Nearly 40 pct of Europeans suffer mental illness

LONDON, (Reuters) – Europeans are plagued by mental  and neurological illnesses, with almost 165 million people or 38  percent of the population suffering each year from a brain  disorder such as depression, anxiety, insomnia or dementia,  according to a large new study.

With only about a third of cases receiving the therapy or  medication needed, mental illnesses cause a huge economic and  social burden — measured in the hundreds of billions of euros  — as sufferers become too unwell to work and personal  relationships break down.
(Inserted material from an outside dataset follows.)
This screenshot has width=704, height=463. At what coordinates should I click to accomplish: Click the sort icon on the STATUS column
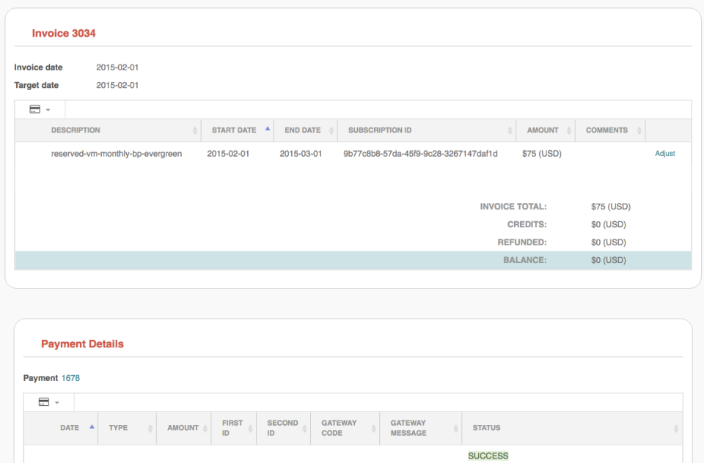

“Mental disorders have become Europe’s largest health  challenge of the 21st century,” the study’s authors said.

At the same time, some big drug companies are backing away  from investment in research on how the brain works and affects  behaviour, putting the onus on governments and health charities  to stump up funding for neuroscience.

“The immense treatment gap … for mental disorders has to  be closed,” said Hans Ulrich Wittchen, director of the institute  of clinical psychology and psychotherapy at Germany’s Dresden  University and the lead investigator on the European study.

“Those few receiving treatment do so with considerable  delays of an average of several years and rarely with the  appropriate, state-of-the-art therapies.”

Wittchen led a three-year study covering 30 European  countries — the 27 European Union member states plus  Switzerland, Iceland and Norway — and a population of 514  million people.

A direct comparison of the prevalence of mental illnesses in  other parts of the world was not available because different  studies adopt varying parameters.